Mad scientist Dr. DeMarco (John Carradine) has developed a way to transmit information from brain to brain. This means the U.S. can send artificial men into outer space whose heads contain all the technical knowledge they need. Naturally, other countries will kill for this technology, including a Chinese Communist named Satana (Tura Satana) and her two Mexican henchmen. Various government agents circle the proceedings ineffectually. There’s a scene in a nightclub featuring an erotic dancer wearing only body paint and panties. This all makes even less sense in the movie itself.
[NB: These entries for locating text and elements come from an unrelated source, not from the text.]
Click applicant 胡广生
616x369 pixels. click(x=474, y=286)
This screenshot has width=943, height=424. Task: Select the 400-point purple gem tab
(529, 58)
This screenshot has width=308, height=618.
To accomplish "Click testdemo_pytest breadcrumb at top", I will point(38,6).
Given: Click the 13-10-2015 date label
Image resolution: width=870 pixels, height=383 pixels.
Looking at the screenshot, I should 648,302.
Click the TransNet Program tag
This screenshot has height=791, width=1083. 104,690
Ah, good ol’ T.V. Mikels. Closing in on his eightieth year, he’s still cranking ’em out, as he has done since Kennedy was president. Astro Zombies is one of his more notorious efforts, partly for its high level of MST3K-ability (there’s a celebrated bit when a wounded astro zombie, who needs light to function, flees into the night with a flashlight pressed against his forehead), partly for its ready-made cult-fave cast. I find Carradine worth watching in anything, though Astro Zombies surely tests that hypothesis. In a scene almost mesmerizing in its narrative slackness, we watch Carradine’s long fingers unscrew the screws in a drawer, open the drawer, unscrew a box inside, open the box, place a computer chip inside, screw the box shut, screw the drawer shut … and then, after the experiment that’s supposed to zap a dead man’s memories into the chip, we get to see all of this all over again. Carradine also has interminable one-sided scientific conversations with his mute, bearded, greasy-haired minion Franchot, leading to one of those lines of dialogue that make me glad I have ears: “Quickly now, Franchot — the blood exchanger.”
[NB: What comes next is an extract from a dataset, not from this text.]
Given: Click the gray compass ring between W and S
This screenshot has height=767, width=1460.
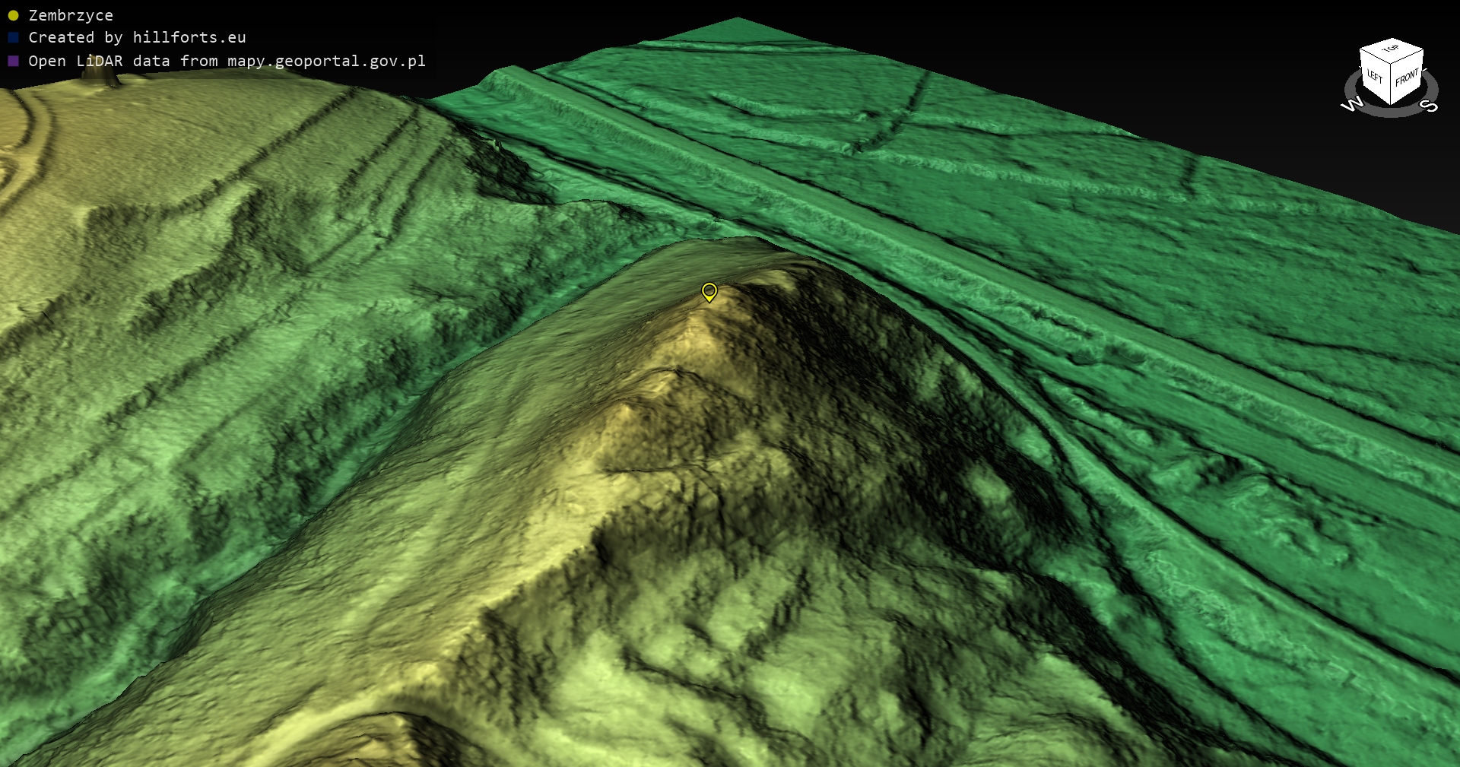Looking at the screenshot, I should pos(1391,113).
Fans of Russ Meyer’s seminal Faster, Pussycat! Kill! Kill! — still, as of this writing, lamely unavailable on Region 1 DVD — and of that film’s hissing-cobra star Tura Satana in particular will probably want to sit down with Astro Zombies at some point, though Tura doesn’t get to kick nearly as much ass here. She does, however, get to smoke what seem like cartons of cigarettes while ordering her lackeys around (“Don’t you ever question my orders again!”) and occasionally shooting hapless men while resplendent in the sort of outfit and bad-grrl stance that probably gave Tarantino more than one sweaty fap session.
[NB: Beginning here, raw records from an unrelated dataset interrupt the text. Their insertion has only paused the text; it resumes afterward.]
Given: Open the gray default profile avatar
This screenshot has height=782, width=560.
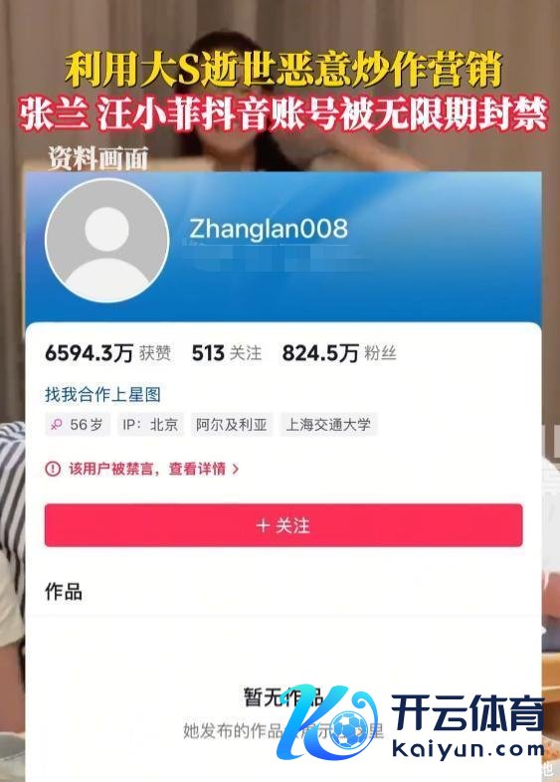Looking at the screenshot, I should (106, 241).

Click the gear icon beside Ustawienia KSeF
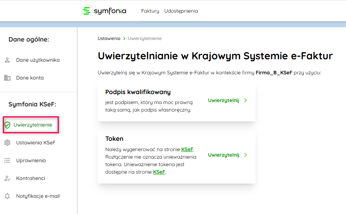point(7,142)
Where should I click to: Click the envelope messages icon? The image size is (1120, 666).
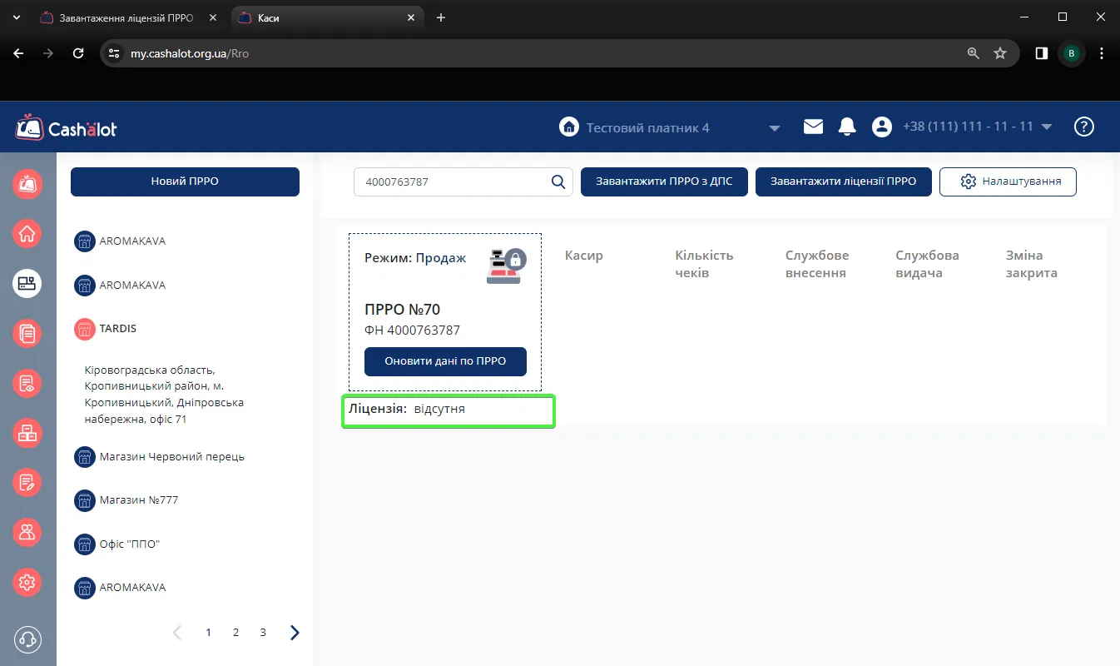(813, 127)
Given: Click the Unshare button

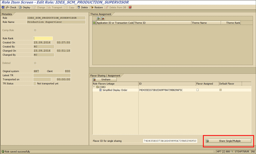Looking at the screenshot, I should point(104,79).
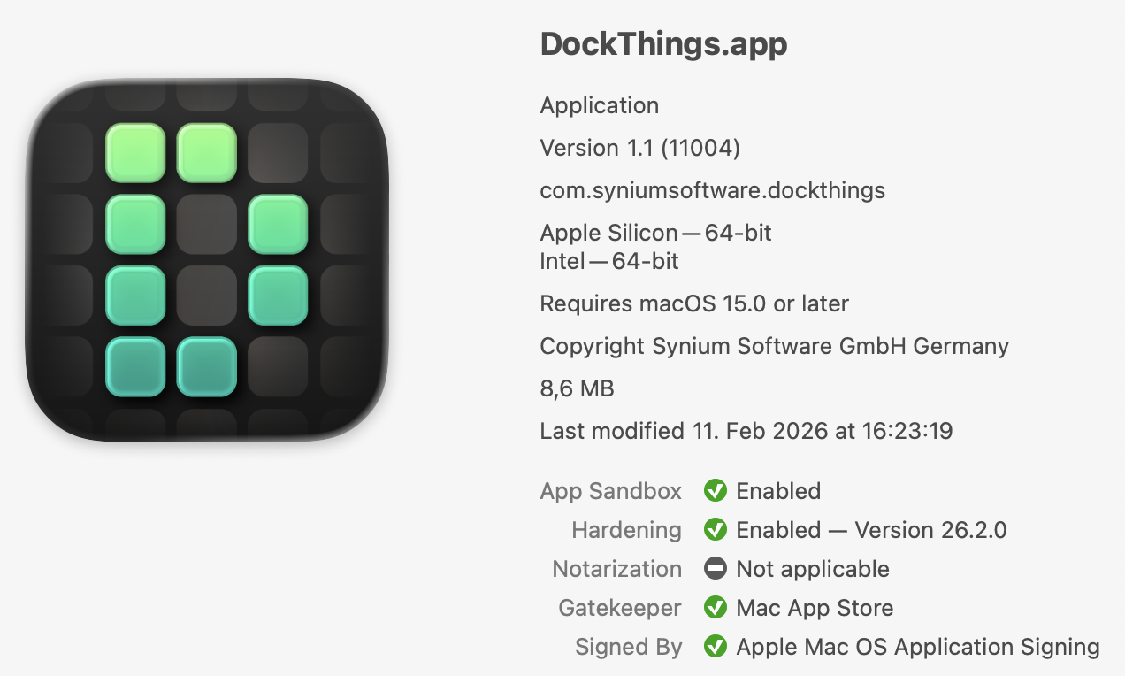Select the DockThings.app title text

coord(663,44)
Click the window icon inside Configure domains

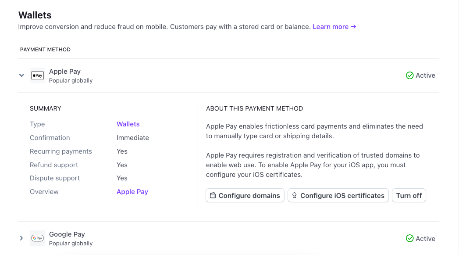coord(213,196)
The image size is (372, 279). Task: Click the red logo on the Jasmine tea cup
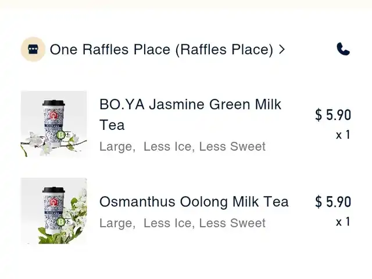coord(53,115)
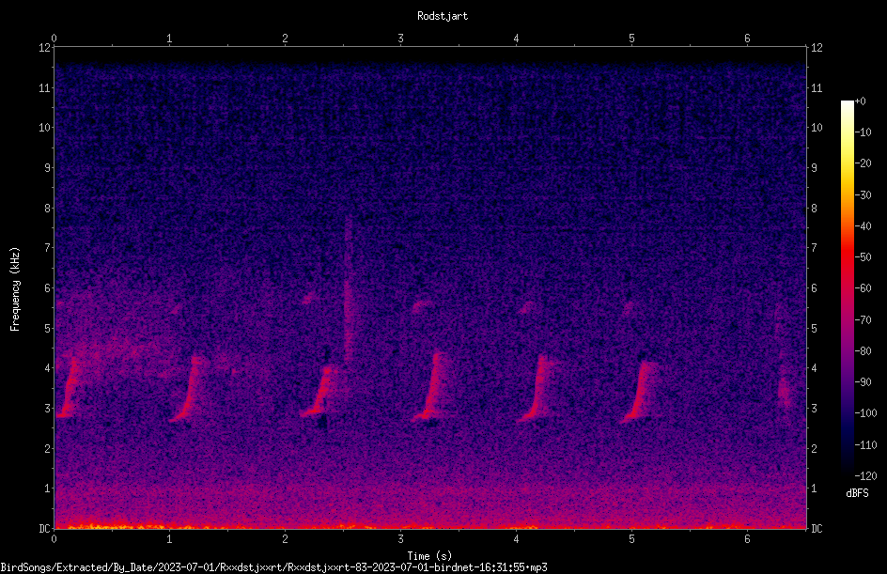Image resolution: width=887 pixels, height=574 pixels.
Task: Click the faint call near 6.3 seconds
Action: pos(784,390)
I’m more than willing to give absurdist Z-budget horror the benefit of every doubt there is — I love this sort of stuff, and I don’t apologize to you or anyone else for that. But Astro Zombies commits the cardinal sin of being slow and boring on top of being heedlessly bad. Whenever the camera is on Carradine or Satana, all is forgiven, but anything having to do with the government agents — especially a drawn-out sequence in which they use a sexy lab assistant as a decoy, hoping to snare one of the astro zombies, though absolutely nothing happens — is dead, dead air. Sadly, this is another case of the trailer (also included on the Image Entertainment DVD) giving you pretty much everything the movie has to offer in a fraction of the movie’s padded-out running time.
As must be duly noted in every review, Wayne Rogers — who later played Trapper John on TV’s M*A*S*H — cowrote the screenplay and was one of the executive producers. Rogers, however, had nothing to do with the sequel — yeah, there is one — made by Mikels in 2002 and also featuring Tura Satana. I’ll have to track that one down. Or at least its trailer.